* _Task item_: Having located "You are a computer-use", write out its line and the remaining lines of the material exactly, the last one included, but not the pictures.
##########
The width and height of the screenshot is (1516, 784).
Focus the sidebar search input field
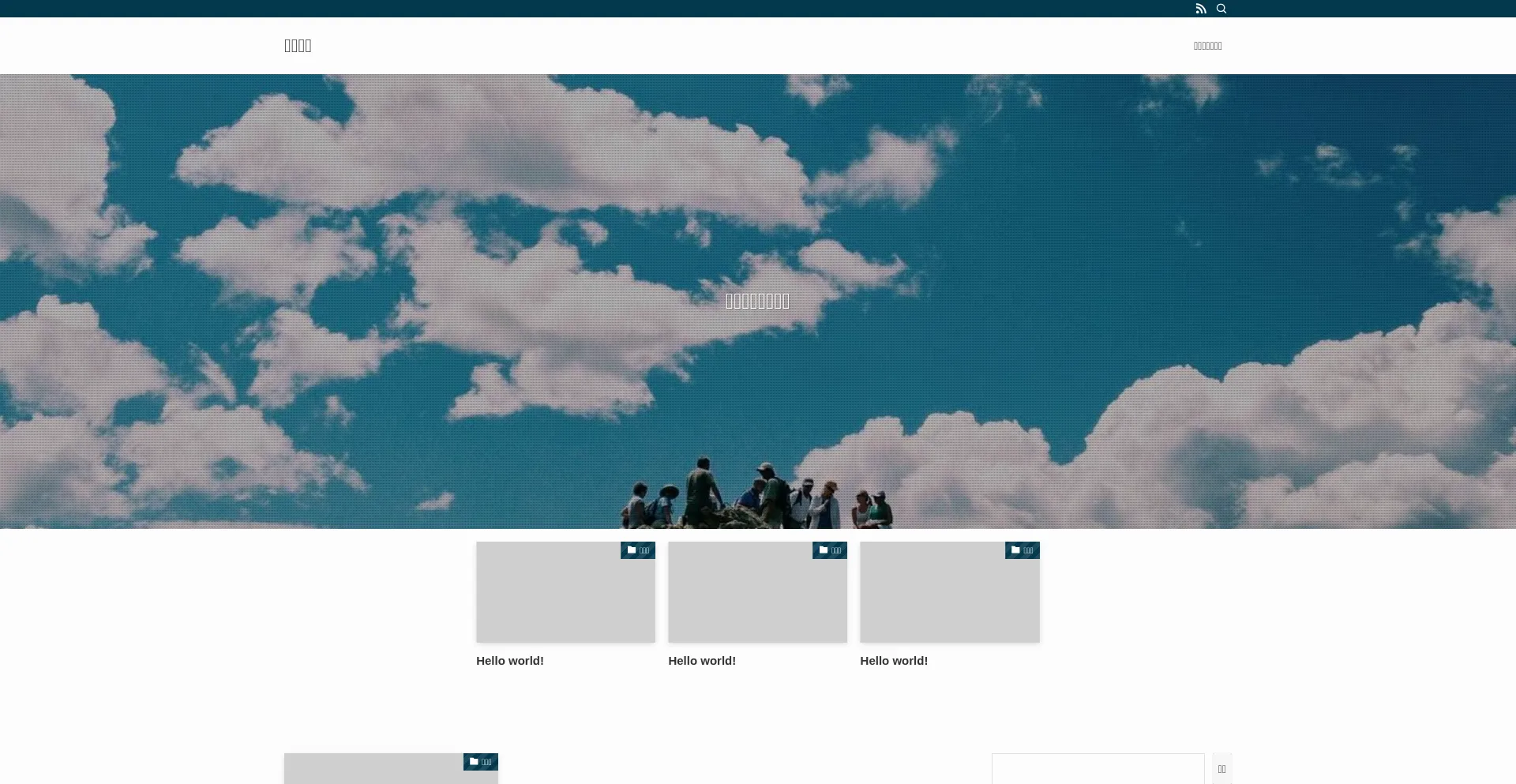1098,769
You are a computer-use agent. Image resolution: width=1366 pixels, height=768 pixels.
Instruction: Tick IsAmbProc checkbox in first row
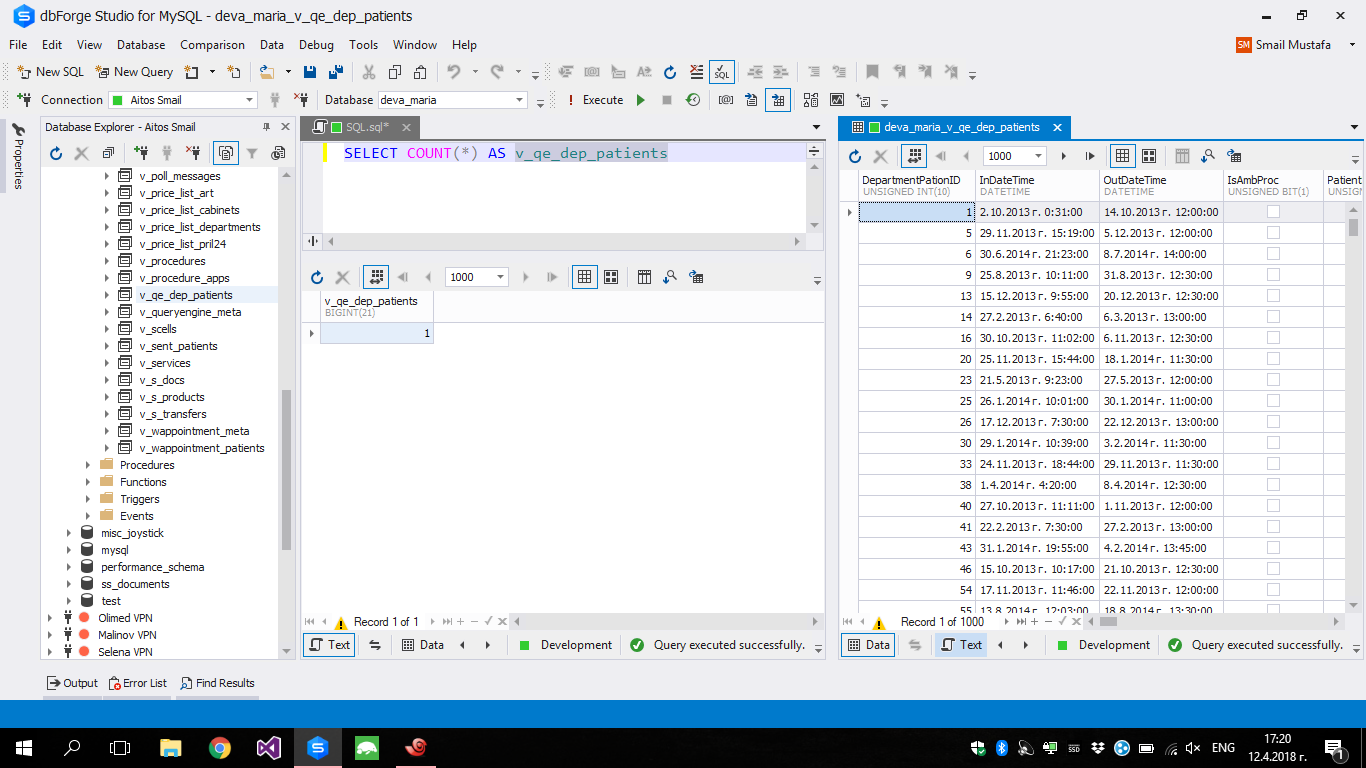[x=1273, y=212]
##########
* _Solved exercise_:
You are a computer-use agent. Image resolution: width=1366 pixels, height=768 pixels.
Instruction: Tick IsAmbProc checkbox in first row
[x=1273, y=212]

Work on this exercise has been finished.